Essa constatação desloca a responsabilidade para o sujeito. Se não há garantias últimas, cada escolha carrega um risco inevitável. O conhecimento deixa de ser um abrigo seguro e passa a ser um campo de responsabilidade.
ENTRE A RAZÃO E A INCERTEZA
Hume e Popper não nos dizem que devemos abandonar a razão ou desconfiar sistematicamente de todo conhecimento. O que ambos demonstram, cada um a seu modo, é que a razão opera dentro de limites claros e inevitáveis. O problema não está em formular inferências ou construir teorias, mas em esquecer que essas construções são sempre provisórias e sujeitas a revisão.
O erro filosófico, portanto, não é confiar na indução ou no método científico, mas tratá-los como fundamentos absolutos e inquestionáveis. Ao explicitar essa fragilidade, Hume e Popper não enfraquecem a racionalidade; ao contrário, tornam seu uso mais rigoroso e intelectualmente honesto.
Essa tensão entre racionalidade e incerteza atravessa toda a filosofia moderna. Ela marca o abandono das grandes fundações metafísicas e inaugura um pensamento que aceita a precariedade como condição permanente do conhecimento, exigindo vigilância crítica contínua em vez de segurança definitiva.

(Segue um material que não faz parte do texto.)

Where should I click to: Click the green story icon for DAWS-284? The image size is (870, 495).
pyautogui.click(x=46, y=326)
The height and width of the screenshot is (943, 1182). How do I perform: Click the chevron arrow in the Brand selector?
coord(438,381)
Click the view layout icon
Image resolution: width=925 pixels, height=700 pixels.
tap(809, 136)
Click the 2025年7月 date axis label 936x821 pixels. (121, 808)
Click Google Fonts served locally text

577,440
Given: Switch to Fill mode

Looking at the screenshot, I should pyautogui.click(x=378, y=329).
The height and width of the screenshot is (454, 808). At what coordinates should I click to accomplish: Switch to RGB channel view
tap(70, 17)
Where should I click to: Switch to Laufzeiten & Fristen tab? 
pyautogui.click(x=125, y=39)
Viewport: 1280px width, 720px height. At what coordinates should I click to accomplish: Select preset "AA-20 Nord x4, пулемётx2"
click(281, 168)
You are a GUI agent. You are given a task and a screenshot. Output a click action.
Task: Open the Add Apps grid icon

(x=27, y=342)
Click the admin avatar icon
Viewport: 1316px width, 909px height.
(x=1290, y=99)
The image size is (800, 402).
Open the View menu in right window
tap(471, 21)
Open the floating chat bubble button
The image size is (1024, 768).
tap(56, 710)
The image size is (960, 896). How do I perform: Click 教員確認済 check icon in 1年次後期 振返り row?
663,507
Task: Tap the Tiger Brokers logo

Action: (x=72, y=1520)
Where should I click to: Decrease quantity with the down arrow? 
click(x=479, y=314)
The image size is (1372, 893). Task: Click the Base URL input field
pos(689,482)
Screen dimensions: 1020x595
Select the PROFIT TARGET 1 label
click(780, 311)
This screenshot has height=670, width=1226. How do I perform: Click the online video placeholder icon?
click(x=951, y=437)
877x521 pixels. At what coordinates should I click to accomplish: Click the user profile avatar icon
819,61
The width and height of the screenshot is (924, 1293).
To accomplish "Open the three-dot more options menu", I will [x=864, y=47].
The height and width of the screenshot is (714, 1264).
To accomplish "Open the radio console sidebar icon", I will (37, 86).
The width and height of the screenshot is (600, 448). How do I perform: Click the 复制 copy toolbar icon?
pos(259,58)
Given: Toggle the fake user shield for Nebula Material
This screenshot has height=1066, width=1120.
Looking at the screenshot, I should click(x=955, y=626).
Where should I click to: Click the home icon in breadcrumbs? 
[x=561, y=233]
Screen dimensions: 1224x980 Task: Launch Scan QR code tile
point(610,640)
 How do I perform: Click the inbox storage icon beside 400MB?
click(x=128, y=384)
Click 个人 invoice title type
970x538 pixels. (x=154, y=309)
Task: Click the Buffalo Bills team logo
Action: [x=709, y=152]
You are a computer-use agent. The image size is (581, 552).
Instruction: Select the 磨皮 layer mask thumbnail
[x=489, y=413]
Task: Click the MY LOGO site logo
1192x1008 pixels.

DO CONHECIMENTO À LIBERDADE
Quando o conhecimento perde suas garantias absolutas, surge uma pergunta inevitável: o que fazemos quando não podemos nos apoiar em essências fixas ou verdades definitivas? Se nossas crenças são provisórias, nossas escolhas também o são.
Essa situação não leva apenas ao ceticismo, mas à liberdade — uma liberdade acompanhada de responsabilidade. Se não há fundamentos últimos que nos determinem, somos obrigados a assumir o peso das decisões que tomamos.
É justamente esse deslocamento, do problema do conhecimento para o problema da existência, que será levado ao limite por pensadores existencialistas como Jean-Paul Sartre. Ao afirmar que a existência precede a essência, Sartre radicaliza a ausência de garantias já anunciada por Hume e Popper, transferindo-a do campo epistemológico para o campo da ação humana.